• _PROBLEM DETAILS_
Beginning at the top of the entries below, retype each line exactly until the line containing "This screenshot has width=597, height=737." has been written out; include no pictures and no later lines.

[Extracted data entries]
────────────────

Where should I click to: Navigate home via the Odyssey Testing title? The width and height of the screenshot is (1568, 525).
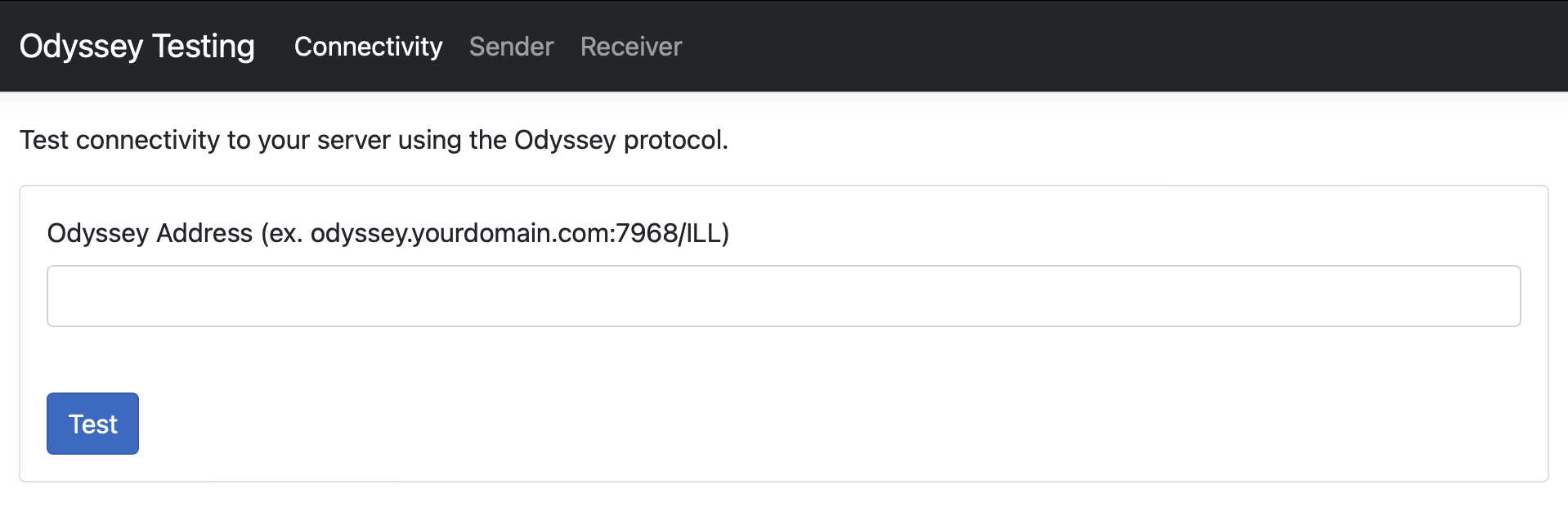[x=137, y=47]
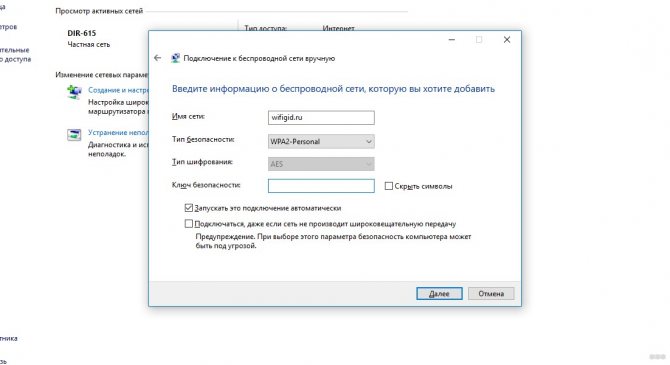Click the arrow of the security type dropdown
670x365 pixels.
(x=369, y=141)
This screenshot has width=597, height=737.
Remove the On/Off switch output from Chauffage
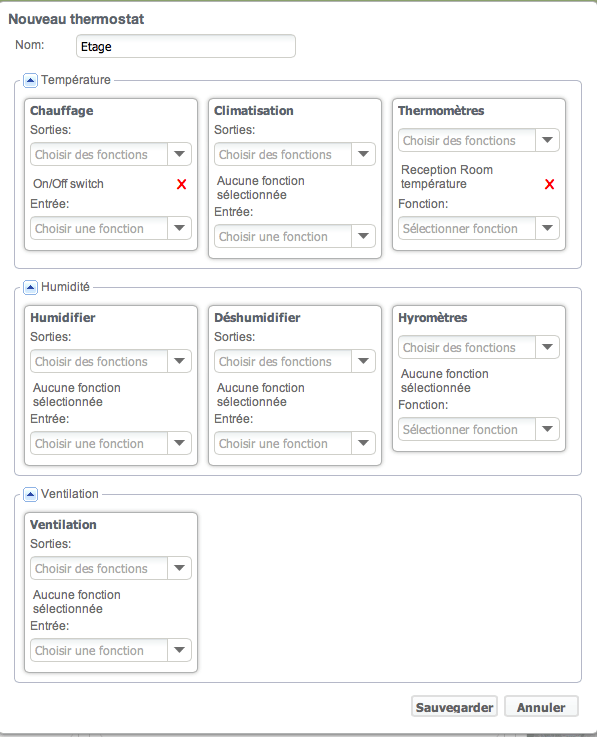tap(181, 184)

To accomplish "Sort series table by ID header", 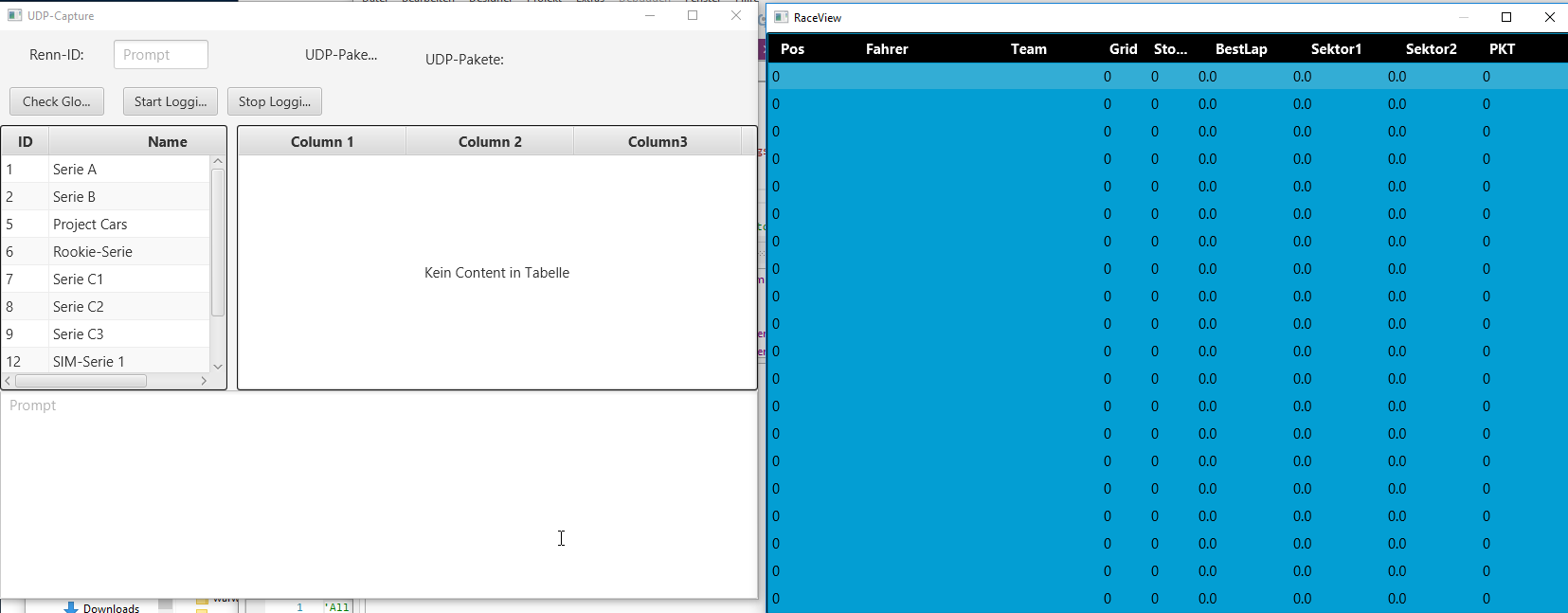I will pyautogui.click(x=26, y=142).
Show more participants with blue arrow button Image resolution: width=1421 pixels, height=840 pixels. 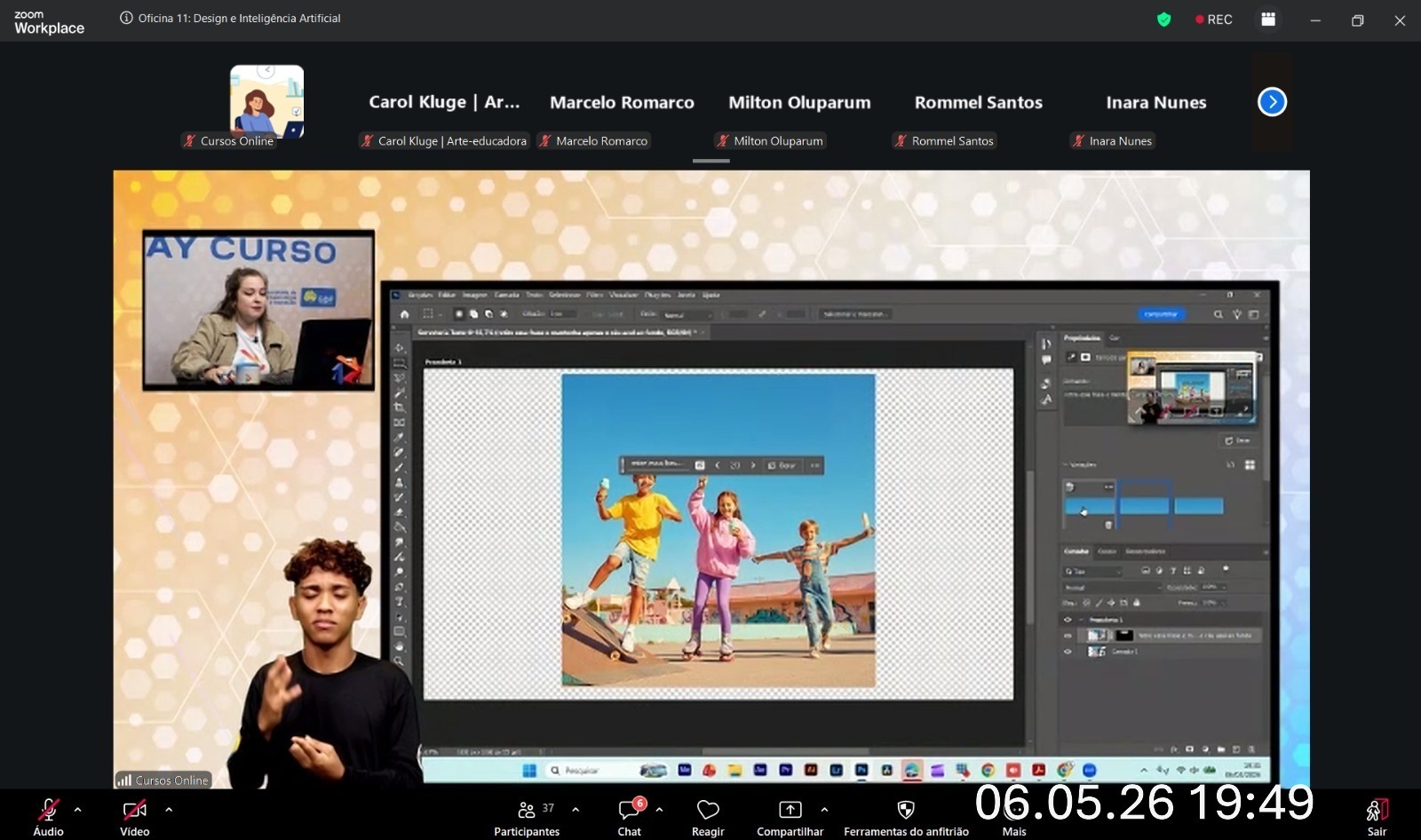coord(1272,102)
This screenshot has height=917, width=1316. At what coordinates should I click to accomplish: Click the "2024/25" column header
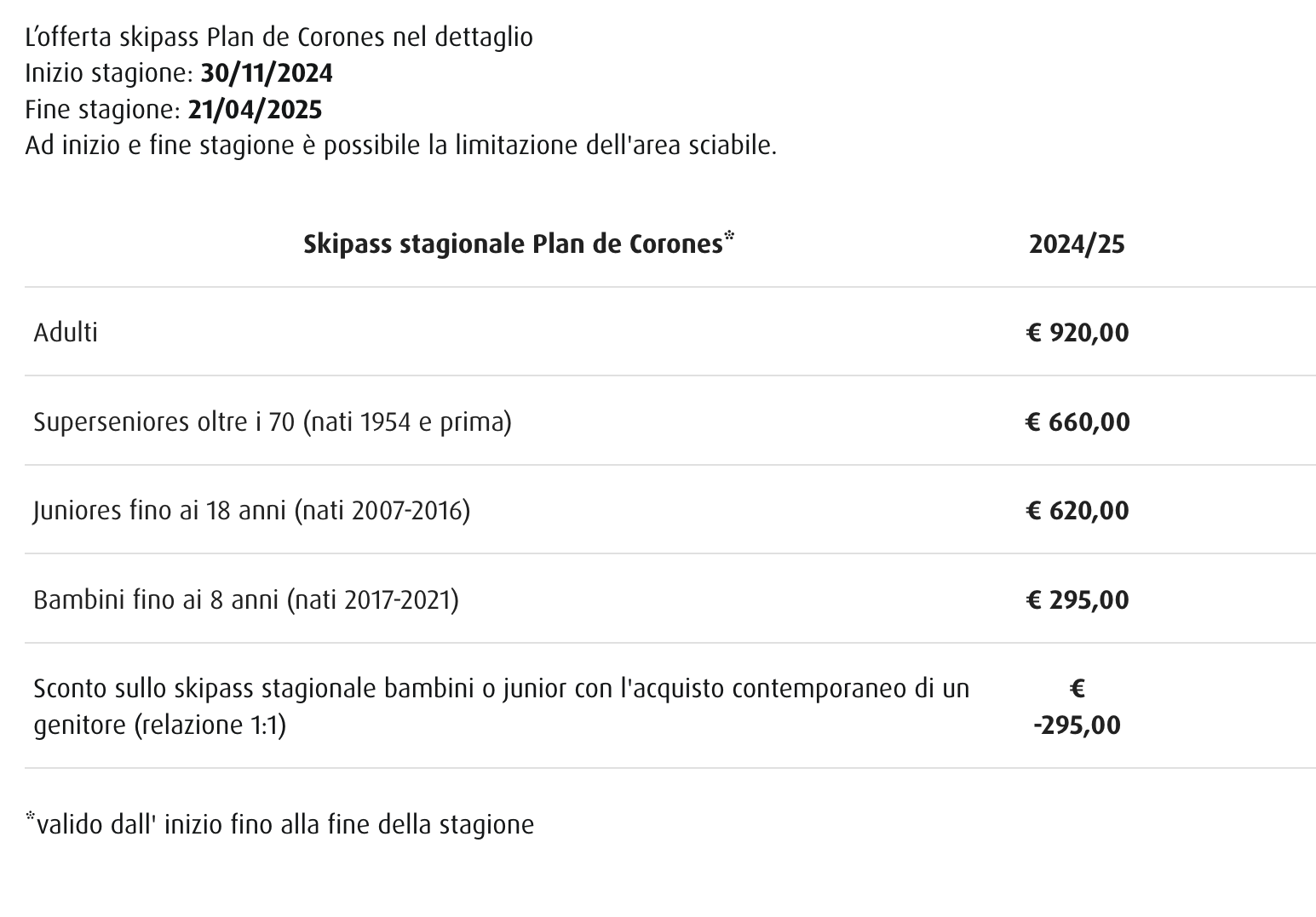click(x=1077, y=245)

────────────────

• _SOLUTION_
Where should I click to: Navigate home via the Odyssey Testing title? The width and height of the screenshot is (1568, 525).
[x=137, y=47]
Click the arrow of the security type dropdown
670x365 pixels.
(x=369, y=141)
This screenshot has width=597, height=737.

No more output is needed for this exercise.